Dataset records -

- Opening Delimiter -

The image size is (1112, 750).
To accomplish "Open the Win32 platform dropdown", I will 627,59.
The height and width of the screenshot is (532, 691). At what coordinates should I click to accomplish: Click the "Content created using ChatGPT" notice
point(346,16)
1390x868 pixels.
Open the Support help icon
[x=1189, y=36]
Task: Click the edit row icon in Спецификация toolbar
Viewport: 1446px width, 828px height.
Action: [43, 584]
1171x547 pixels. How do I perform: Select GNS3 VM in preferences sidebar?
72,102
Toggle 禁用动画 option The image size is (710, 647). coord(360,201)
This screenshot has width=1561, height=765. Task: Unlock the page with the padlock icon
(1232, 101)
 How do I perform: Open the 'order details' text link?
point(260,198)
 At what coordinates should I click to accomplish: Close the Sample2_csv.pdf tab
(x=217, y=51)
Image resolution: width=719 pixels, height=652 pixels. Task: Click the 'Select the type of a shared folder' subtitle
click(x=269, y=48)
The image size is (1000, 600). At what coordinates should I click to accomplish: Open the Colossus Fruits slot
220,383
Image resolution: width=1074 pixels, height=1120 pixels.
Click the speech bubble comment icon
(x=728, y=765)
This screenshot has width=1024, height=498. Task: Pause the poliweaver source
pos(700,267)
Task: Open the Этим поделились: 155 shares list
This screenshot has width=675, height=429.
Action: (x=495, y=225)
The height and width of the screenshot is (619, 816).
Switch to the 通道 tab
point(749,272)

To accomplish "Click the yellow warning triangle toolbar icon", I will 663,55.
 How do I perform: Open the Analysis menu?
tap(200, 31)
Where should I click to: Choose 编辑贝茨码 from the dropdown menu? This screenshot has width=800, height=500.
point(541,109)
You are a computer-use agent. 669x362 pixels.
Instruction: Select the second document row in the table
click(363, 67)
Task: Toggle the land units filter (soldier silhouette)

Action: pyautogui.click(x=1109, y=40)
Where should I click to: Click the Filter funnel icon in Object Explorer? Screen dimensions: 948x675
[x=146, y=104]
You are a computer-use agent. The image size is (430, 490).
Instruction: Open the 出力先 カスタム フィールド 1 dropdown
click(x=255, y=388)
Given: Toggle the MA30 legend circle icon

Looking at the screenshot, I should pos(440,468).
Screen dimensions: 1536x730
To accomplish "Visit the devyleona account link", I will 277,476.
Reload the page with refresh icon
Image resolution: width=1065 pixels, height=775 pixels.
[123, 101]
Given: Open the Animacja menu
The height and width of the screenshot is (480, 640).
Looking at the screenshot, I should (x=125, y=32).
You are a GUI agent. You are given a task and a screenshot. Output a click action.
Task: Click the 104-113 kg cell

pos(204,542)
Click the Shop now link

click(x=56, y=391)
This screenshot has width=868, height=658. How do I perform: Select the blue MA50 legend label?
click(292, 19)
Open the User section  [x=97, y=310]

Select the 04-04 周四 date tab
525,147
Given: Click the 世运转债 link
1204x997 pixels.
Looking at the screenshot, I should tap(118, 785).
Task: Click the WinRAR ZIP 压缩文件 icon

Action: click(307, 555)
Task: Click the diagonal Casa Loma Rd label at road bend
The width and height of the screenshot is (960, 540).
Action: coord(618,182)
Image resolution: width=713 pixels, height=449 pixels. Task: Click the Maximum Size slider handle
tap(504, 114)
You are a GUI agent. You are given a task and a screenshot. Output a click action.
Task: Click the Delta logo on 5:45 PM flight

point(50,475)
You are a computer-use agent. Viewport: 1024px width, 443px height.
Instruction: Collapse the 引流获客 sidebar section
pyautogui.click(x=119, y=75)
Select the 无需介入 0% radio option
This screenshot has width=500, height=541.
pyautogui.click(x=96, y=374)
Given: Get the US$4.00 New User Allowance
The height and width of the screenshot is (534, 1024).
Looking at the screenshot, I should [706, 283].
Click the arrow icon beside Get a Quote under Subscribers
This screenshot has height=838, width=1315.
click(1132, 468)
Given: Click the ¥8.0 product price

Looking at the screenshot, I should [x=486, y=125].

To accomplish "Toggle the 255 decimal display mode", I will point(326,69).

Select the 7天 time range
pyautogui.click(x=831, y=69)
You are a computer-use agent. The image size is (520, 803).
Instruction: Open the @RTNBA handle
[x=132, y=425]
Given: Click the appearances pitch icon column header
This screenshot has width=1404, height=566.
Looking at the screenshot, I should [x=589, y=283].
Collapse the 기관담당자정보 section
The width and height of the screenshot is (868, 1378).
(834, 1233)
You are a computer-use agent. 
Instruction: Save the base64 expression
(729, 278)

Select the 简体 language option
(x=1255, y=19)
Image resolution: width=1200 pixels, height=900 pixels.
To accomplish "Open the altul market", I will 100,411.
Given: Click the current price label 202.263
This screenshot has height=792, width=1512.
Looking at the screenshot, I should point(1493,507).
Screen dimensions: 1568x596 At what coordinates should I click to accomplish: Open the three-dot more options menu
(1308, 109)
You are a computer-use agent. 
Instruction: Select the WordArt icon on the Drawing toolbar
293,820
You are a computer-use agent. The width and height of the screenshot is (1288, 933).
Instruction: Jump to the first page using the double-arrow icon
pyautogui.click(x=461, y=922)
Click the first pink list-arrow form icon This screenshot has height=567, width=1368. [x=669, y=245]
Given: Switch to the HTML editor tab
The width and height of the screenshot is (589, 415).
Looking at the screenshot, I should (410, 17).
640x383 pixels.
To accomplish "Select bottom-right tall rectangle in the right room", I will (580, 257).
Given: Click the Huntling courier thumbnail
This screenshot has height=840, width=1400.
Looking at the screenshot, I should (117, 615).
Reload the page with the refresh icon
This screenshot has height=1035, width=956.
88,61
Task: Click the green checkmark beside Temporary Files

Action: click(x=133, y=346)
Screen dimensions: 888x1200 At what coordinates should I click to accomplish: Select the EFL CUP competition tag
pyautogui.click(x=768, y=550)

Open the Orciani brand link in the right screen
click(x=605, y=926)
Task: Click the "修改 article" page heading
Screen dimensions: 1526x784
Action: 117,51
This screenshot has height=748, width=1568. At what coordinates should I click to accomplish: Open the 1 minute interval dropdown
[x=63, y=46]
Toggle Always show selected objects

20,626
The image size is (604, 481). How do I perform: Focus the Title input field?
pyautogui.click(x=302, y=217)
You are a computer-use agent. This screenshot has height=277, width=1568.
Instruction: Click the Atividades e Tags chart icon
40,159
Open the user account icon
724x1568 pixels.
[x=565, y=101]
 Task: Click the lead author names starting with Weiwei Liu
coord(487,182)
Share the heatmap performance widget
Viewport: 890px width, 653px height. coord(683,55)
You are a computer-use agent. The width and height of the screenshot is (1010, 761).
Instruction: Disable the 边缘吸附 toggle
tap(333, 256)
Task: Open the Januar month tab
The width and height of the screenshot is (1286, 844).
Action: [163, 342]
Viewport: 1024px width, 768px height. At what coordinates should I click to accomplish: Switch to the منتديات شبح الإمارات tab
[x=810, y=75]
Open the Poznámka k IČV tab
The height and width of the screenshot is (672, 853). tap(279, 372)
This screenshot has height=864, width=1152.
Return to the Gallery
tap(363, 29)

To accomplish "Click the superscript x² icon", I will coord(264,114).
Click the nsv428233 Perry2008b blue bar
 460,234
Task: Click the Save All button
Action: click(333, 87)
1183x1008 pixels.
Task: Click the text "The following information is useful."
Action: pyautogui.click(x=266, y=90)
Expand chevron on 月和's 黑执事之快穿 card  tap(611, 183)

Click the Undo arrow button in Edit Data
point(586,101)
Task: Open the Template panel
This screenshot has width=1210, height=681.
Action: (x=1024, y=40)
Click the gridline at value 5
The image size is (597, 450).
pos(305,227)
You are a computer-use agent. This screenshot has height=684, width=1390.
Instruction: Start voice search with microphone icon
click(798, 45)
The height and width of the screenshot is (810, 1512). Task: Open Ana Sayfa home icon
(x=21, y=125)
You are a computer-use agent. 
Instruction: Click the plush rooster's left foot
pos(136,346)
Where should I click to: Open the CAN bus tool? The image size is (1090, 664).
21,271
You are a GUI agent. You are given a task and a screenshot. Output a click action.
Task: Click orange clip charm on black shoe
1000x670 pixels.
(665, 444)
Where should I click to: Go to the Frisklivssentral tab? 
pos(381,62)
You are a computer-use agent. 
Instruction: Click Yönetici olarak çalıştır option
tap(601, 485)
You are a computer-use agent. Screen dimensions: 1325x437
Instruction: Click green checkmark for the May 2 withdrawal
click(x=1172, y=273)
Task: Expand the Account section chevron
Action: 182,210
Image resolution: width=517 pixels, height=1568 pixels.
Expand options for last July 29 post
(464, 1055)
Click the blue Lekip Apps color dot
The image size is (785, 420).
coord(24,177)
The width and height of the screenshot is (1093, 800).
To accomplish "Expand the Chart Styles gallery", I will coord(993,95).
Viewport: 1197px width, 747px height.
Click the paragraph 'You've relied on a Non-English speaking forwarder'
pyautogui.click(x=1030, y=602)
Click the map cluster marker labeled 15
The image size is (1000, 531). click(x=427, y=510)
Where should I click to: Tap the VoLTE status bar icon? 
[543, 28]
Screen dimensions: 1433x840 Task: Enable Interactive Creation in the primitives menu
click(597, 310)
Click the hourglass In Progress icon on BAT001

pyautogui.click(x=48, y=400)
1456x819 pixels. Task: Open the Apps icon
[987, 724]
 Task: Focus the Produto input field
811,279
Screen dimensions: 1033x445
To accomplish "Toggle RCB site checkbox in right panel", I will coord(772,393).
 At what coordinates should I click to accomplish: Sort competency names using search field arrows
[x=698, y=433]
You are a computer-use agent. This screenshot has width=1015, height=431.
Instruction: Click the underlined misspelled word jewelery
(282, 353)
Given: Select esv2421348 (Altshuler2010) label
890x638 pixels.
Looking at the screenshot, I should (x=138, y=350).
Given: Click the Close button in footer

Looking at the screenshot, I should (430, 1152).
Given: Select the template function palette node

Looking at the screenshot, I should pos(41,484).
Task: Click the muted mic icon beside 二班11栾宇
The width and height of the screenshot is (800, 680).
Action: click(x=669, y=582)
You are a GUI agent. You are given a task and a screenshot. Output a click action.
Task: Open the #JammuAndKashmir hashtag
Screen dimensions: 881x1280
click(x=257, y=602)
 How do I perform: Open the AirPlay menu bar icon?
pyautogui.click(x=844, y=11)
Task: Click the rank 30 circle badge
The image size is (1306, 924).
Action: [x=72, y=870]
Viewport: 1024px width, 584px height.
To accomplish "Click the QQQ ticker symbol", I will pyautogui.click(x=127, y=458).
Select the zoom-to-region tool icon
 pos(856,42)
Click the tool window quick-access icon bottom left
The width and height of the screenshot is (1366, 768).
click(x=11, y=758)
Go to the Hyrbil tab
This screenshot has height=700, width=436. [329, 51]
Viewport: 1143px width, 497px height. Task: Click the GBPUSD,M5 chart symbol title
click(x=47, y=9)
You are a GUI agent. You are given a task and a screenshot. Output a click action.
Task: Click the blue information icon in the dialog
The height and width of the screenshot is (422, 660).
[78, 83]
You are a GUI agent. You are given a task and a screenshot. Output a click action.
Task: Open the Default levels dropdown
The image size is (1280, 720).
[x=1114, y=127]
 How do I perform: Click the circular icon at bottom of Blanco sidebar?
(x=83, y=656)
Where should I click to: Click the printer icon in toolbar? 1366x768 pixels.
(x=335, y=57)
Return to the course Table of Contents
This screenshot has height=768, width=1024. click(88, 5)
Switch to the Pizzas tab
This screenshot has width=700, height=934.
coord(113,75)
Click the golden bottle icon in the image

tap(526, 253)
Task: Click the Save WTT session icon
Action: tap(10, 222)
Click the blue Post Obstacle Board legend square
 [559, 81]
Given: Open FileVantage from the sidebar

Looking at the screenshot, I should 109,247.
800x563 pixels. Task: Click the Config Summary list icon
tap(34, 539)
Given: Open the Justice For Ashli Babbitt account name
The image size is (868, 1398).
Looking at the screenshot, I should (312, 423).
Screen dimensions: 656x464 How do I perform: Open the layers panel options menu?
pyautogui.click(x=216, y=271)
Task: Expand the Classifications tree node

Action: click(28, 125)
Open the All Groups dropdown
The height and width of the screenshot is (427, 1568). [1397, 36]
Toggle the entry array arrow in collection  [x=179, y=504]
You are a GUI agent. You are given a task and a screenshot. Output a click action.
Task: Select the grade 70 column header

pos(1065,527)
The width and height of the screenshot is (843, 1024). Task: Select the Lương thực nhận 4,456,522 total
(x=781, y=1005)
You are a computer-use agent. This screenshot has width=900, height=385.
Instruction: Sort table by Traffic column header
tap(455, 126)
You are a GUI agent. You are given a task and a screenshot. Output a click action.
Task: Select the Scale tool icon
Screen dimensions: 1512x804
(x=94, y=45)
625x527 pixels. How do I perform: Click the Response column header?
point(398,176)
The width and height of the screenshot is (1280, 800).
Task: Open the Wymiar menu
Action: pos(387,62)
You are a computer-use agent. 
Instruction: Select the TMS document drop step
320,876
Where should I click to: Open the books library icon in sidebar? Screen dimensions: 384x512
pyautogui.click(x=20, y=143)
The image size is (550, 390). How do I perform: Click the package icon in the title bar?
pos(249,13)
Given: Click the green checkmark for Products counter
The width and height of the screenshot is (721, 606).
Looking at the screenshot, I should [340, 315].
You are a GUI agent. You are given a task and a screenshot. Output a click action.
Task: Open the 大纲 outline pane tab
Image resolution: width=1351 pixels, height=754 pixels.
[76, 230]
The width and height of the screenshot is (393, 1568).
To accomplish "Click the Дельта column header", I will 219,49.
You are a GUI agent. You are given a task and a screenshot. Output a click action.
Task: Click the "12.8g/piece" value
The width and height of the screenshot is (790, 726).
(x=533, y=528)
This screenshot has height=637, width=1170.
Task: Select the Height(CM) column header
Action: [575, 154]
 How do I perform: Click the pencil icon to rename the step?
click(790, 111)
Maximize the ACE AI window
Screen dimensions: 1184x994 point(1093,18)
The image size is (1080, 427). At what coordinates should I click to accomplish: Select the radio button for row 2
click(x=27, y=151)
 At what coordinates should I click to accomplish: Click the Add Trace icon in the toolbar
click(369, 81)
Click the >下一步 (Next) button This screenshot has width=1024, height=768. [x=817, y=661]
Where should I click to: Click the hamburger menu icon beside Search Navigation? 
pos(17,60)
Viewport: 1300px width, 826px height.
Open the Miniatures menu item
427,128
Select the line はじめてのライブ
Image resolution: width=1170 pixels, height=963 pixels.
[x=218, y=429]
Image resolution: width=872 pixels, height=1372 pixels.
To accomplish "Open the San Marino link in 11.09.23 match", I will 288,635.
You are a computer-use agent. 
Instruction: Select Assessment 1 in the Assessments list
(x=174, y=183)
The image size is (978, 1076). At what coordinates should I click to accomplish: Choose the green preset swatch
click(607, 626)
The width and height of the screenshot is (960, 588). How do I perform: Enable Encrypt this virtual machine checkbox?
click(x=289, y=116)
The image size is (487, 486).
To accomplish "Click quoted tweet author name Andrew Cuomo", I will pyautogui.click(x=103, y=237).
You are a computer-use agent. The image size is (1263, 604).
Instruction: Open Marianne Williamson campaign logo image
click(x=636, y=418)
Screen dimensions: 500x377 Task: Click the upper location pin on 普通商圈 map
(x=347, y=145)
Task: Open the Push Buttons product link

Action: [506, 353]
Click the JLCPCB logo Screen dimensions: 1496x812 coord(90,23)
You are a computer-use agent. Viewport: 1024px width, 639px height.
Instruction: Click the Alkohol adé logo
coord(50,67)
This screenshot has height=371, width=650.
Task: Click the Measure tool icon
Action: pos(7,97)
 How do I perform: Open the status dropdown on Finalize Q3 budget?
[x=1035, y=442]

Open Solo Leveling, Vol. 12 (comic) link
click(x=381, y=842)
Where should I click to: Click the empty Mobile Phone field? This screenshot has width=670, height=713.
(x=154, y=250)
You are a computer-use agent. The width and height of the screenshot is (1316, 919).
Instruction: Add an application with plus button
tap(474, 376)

- Closing Delimiter -

Exercise instructions -
The first line of the entries above marks where to begin; repeat each line exactly through the one that contains "Task: Click the edit", and include that line.

Answer to this exercise -
The image size is (1112, 750).
To accomplish "Open the Win32 platform dropdown", I will 627,59.
The height and width of the screenshot is (532, 691). At what coordinates should I click to accomplish: Click the "Content created using ChatGPT" notice
point(346,16)
1390x868 pixels.
Open the Support help icon
[x=1189, y=36]
Task: Click the edit row icon in Спецификация toolbar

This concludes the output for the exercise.